> [What to work on] Find every line in the records below that contains "each", and copy it.

> [Raw data]
- Opening Delimiter -

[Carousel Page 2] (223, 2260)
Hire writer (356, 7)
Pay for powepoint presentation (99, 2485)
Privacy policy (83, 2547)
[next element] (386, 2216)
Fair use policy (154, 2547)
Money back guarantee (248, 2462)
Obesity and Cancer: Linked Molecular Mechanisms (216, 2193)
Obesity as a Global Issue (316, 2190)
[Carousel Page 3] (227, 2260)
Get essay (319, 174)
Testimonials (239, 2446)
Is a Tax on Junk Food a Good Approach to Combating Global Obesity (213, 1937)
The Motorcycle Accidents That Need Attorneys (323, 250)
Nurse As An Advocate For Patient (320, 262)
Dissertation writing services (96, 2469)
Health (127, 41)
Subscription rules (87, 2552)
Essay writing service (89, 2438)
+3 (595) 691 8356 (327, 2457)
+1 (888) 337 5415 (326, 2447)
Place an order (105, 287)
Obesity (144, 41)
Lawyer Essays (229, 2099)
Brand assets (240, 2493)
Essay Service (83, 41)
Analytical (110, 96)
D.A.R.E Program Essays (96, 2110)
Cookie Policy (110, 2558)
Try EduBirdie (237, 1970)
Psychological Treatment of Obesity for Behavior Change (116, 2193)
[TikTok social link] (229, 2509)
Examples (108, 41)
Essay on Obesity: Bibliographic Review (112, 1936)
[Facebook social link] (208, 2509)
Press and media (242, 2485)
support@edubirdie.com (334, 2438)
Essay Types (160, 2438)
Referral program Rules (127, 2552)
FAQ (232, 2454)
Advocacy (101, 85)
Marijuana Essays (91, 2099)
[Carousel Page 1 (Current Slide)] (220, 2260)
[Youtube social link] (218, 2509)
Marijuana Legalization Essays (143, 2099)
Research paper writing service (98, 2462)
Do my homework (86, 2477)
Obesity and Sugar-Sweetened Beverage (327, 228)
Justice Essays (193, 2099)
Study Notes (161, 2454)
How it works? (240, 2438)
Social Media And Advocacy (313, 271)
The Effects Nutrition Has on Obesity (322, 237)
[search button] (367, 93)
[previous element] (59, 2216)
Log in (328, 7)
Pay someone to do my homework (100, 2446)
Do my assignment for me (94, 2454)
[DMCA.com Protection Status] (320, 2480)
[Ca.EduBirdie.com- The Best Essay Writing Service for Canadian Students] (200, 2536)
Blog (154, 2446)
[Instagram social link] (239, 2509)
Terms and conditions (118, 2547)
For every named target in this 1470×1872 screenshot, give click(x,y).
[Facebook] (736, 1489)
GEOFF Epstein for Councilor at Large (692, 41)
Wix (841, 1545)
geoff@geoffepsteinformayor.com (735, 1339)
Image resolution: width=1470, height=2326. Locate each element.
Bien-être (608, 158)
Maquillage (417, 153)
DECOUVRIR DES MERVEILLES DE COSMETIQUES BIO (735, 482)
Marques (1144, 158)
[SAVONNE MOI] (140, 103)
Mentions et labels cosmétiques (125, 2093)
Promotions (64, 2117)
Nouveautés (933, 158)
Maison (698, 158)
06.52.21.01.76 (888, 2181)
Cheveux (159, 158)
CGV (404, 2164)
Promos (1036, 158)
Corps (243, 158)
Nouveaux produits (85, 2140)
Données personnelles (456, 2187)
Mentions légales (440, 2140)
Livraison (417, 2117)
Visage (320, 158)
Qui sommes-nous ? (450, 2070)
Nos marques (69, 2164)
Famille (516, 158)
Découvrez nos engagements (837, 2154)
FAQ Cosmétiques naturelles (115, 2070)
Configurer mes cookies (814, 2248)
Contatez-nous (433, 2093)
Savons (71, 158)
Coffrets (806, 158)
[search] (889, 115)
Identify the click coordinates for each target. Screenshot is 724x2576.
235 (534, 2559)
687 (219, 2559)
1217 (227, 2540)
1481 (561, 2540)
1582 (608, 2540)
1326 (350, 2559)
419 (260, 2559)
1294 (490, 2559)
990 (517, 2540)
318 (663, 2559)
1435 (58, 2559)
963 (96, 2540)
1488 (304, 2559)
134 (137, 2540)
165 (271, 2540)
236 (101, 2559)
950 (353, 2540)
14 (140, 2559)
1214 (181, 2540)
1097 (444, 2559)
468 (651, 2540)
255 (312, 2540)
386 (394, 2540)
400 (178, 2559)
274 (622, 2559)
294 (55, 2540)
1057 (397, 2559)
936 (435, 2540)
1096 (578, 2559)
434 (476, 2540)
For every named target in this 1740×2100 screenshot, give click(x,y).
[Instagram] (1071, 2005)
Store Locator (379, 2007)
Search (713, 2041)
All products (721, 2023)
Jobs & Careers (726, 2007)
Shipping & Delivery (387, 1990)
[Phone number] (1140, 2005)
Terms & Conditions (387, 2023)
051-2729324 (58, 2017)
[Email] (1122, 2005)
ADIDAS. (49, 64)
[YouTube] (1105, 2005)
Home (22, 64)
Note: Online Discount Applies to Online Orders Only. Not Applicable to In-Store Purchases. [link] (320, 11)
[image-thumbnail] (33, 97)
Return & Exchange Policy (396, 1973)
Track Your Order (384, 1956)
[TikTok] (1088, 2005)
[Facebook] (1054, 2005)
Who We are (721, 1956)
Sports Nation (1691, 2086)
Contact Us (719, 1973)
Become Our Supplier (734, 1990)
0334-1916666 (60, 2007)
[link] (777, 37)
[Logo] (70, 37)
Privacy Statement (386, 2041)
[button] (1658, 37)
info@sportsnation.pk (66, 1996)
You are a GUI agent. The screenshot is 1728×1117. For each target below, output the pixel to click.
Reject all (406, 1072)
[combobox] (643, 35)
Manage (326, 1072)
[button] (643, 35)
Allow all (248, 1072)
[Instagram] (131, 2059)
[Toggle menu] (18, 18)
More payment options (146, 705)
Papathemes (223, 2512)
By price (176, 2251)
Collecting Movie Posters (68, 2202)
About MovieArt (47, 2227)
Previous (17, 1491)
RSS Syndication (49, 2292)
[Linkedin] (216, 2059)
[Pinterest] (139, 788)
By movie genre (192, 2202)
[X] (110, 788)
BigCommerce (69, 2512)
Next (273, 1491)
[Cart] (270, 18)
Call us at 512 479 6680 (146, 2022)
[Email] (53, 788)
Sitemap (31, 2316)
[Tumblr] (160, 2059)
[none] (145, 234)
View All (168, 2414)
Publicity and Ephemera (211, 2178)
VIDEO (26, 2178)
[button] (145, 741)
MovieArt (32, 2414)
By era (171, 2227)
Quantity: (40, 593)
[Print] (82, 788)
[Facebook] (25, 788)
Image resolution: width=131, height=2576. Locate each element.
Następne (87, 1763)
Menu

- Closing Delimiter -

> [Result of the task]
Image resolution: width=1470, height=2326. Locate each element.
Identify the click coordinates for each target. Screenshot is 724x2576.
You are a GUI agent. The screenshot is 1728×1117. For each target below, output the pixel to click.
Image resolution: width=131, height=2576. Locate each element.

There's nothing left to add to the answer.